À quelques jours de l’ouverture du 78e Festival de Cannes, les policiers avaient anticipé le scénario. Un scénario vu et revu au retour des beaux jours.
Alors, quand une équipe de voleurs de montres napolitains passe à l’action, le vendredi 2 mai, chacun connaît son rôle. Ainsi les forces de l’ordre ont-elles réussi un coup de filet rare, en flagrant délit, sur la Croisette et à ses abords.
Il a permis de déjouer un vol de montre à 600.000 euros et envoyé cinq suspects en détention provisoire.
"Le prix d’un appartement"
Barcelone, Munich, Genève, Saint-Tropez, Cannes: même combat.
Quand le printemps bat son plein, la cité des festivals attire des visiteurs fortunés sur une plage de temps restreint, rappelle la direction interdépartementale de la police nationale des Alpes-Maritimes (DIPN 06). Voilà qui en fait "historiquement la cible d’équipes de malfaiteurs spécialisées dans les vols de montre de luxe dits à l’arraché, dont certains modèles représentent le prix d’un appartement".
"Nous étions préparés"
Dès lors, les policiers entendent être acteurs plutôt que spectateurs. Le commissariat de Cannes veille au grain, avec un plan de sécurisation adapté. Le service interdépartemental de la police judiciaire (SIPJ 06) aussi.
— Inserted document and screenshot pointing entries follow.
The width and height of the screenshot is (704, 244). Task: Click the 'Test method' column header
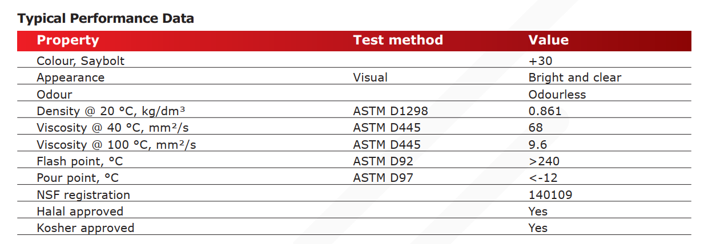click(x=398, y=40)
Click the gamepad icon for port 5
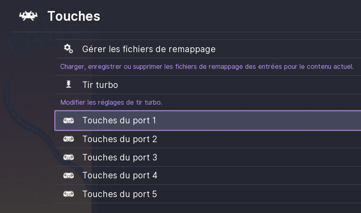The height and width of the screenshot is (213, 361). pos(68,194)
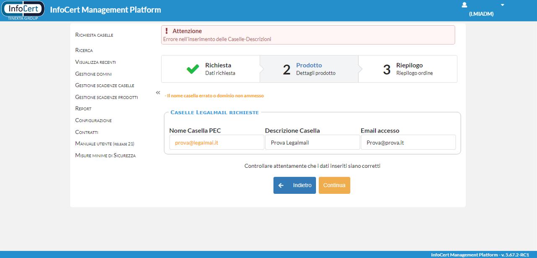Open the user account dropdown arrow
The width and height of the screenshot is (537, 258).
point(502,5)
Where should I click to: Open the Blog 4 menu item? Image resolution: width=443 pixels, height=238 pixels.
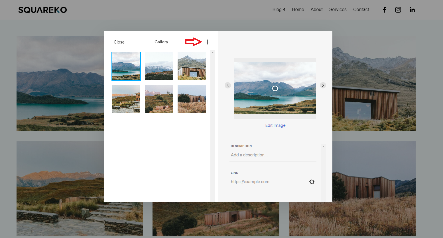279,9
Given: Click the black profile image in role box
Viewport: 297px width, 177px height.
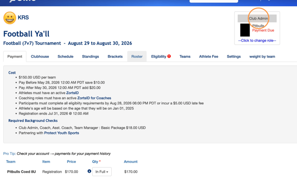Looking at the screenshot, I should (x=245, y=30).
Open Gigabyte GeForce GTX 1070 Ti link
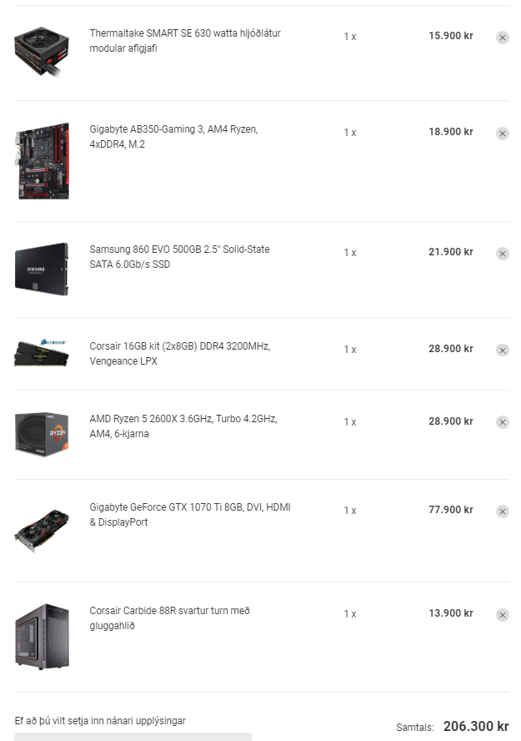 pyautogui.click(x=190, y=514)
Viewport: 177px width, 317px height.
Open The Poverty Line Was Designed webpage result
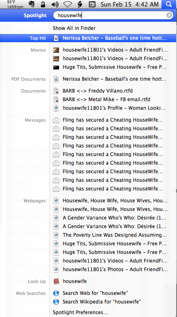pyautogui.click(x=115, y=235)
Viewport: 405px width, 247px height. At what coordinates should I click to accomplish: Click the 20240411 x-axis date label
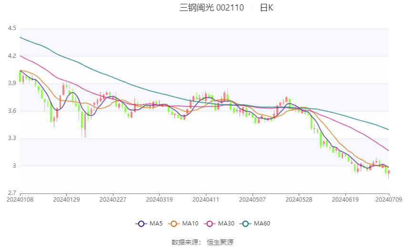(x=206, y=200)
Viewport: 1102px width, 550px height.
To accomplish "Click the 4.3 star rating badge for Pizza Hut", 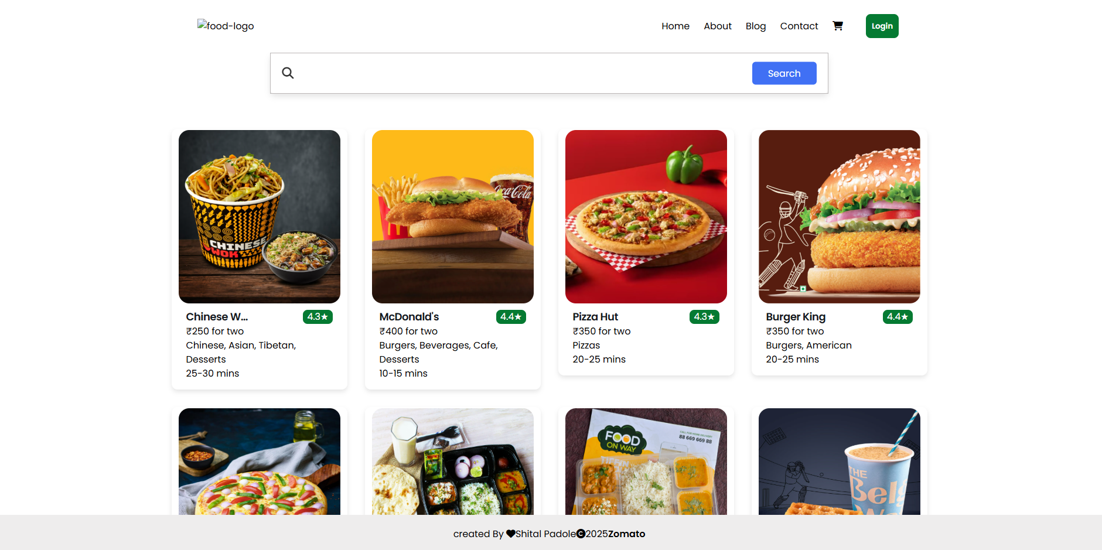I will 704,317.
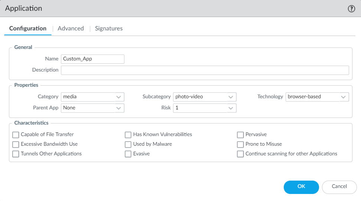Click the Name input field
The width and height of the screenshot is (361, 201).
[x=92, y=59]
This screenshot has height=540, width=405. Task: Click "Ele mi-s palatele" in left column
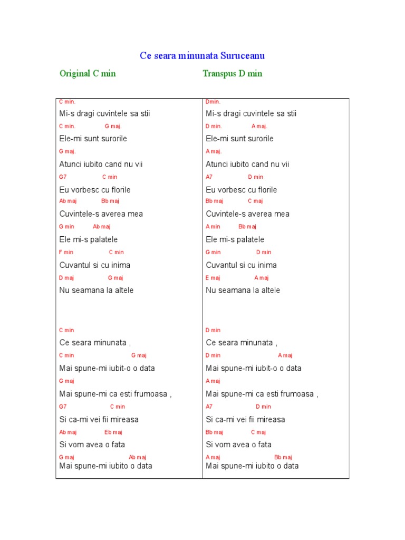89,239
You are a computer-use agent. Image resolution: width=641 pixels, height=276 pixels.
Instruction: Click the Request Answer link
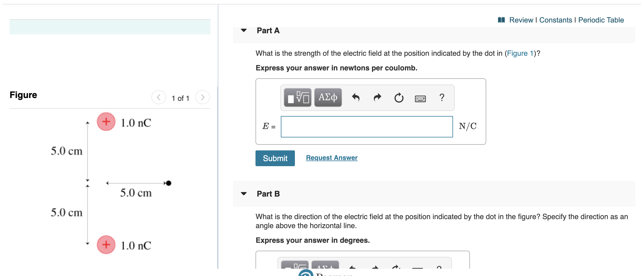click(331, 158)
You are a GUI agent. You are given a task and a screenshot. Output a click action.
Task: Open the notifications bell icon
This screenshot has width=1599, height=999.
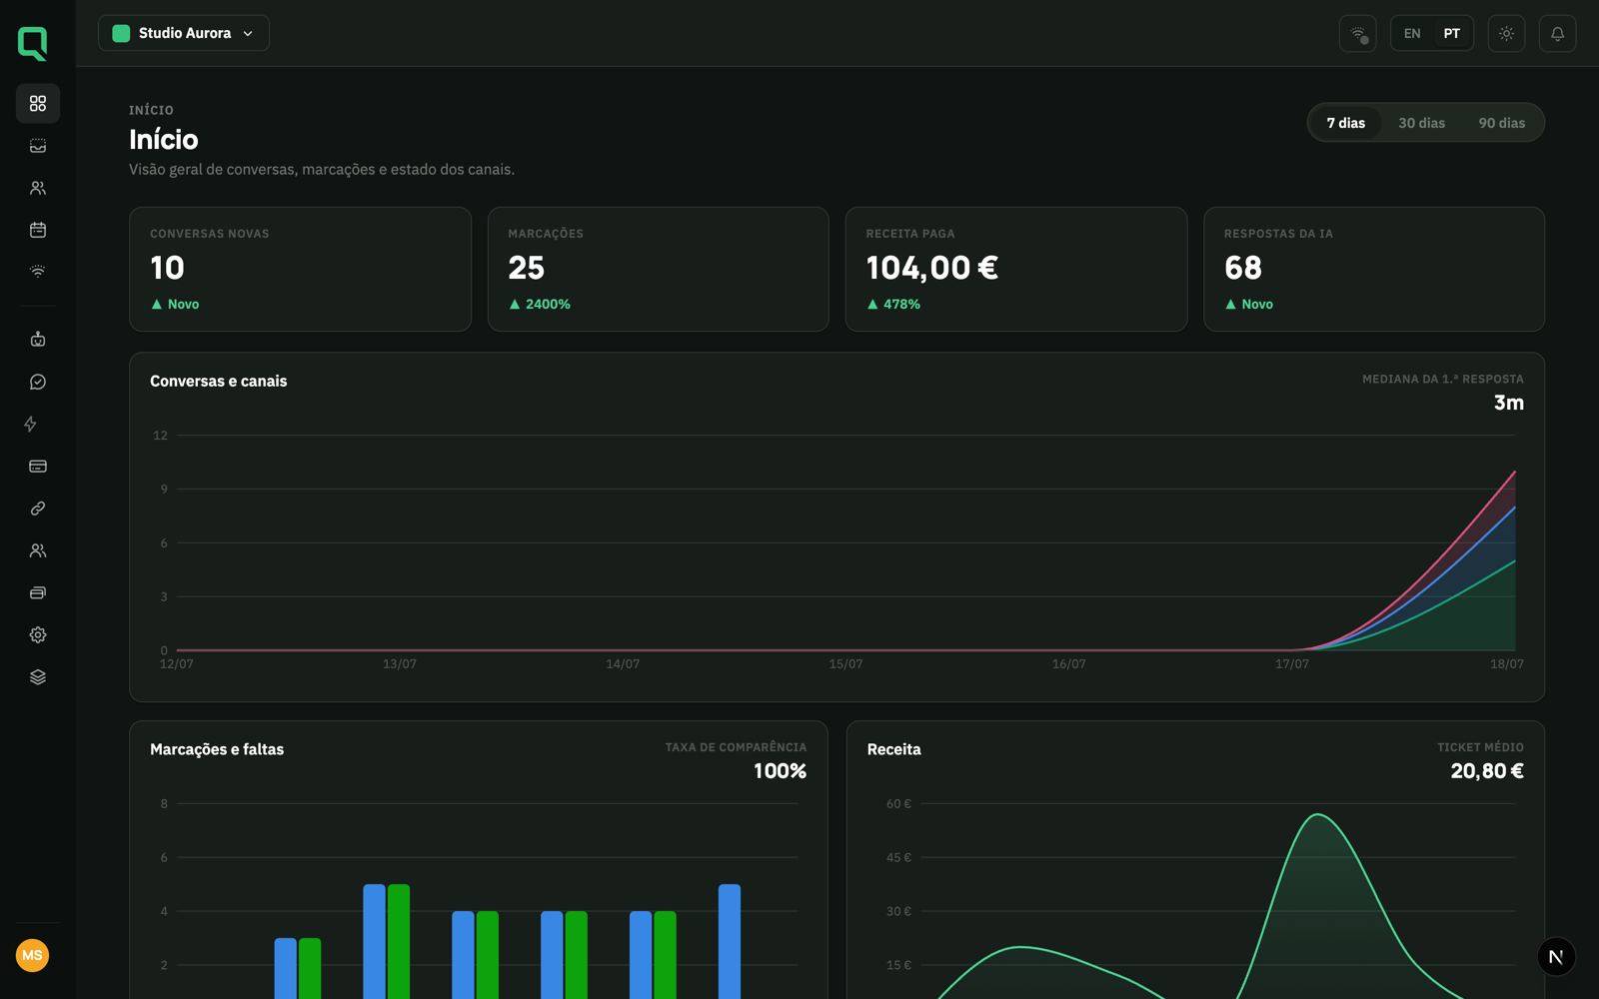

Sa division de la criminalité territoriale a élaboré "une véritable stratégie judiciaire avec le parquet de Grasse. Nous étions préparés, assure le commissaire divisionnaire Eric Antonetti, chef du SIPJ 06. Nous avons développé tout un réseau de renseignement avec les partenaires européens. Comme on commence à bien comprendre leur mode de fonctionnement, on détecte des signaux faibles."
À l’image de ce scooter avec une fausse plaque d’immatriculation italienne, garé près de la Croisette.
"Leur véhicule de guerre"
Le deux-roues est stationné en toute régularité. Mais pas pour de bonnes raisons. "C’est leur véhicule de guerre", illustre Eric Antonetti.
Une enquête est ouverte pour "association de malfaiteurs en vue de commettre des vols en bande organisée". La brigade de recherche et d’intervention (BRI) de Nice place le deux-roues sous surveillance. Elle observe le manège suspect de deux hommes et une femme. Ils tournent autour du scooter, mais se gardent bien de s’en servir. Ils semblent attendre un signal qui tarde à venir.
Vers 19h, ils embarquent à bord d’un SUV haut de gamme immatriculé en Allemagne. Ils regagnent l’Italie... juste pour la nuit.
Il déclipse le bracelet, mais...
Le 2 mai en fin de matinée, les choses s’accélèrent. Le trio est de retour. Les deux hommes sont vêtus de noir. Ils reçoivent un appel. "Go!" Ils enfourchent le scooter et gagnent le boulevard de la Croisette. Le passager descend, masque chirurgical sur le visage. Il se cache dans un renfoncement. Il guette sa proie. Soudain, il bondit, agrippe son poignet et déclipse sa montre - une Richard Mille acquise 350.000 euros et estimée à 600.000, spéculation oblige. La victime appartient à la famille royale du Qatar. Or elle ne se déplace pas seule...
Interpellations coordonnées
Son équipe de sécurité tombe sur l’agresseur. La BRI aussi. Le pilote du scooter prend la fuite à pied. Il est interpellé sur la plage. La suspecte est rattrapée près du SUV. Manquent encore les physionomistes. Les policiers cannois les interceptent dans la foulée. Ils tentaient de filer avec un véhicule de location. Ils auraient suivi la victime durant une bonne dizaine de minutes, puis jeté leur téléphone dédié dans une bouche d’égout de la rue d’Antibes.
Jugés dans deux mois
Deux autres suspects sont interpellés, puis libérés faute de charges suffisantes. Quatre hommes âgés de 32 à 44 ans et une femme de 43 ans sont entendus en garde à vue. Tous sont connus des polices européennes pour des faits similaires. Déférés mardi dernier au parquet de Grasse, ils sont placés en détention provisoire, conformément aux réquisitions du parquet, en attendant d’être jugés le 11 juillet.
Voilà le fruit "d’une très bonne coopération entre les services judiciaires et l’occupation de la voie publique, coordonnée par le commissariat de Cannes avec la police municipale et le centre de supervision urbain (CSU), salue Eric Antonetti. On maintient la surveillance. On n’a jamais gagné la guerre, il faut rester humble. Mais on a envoyé un signal."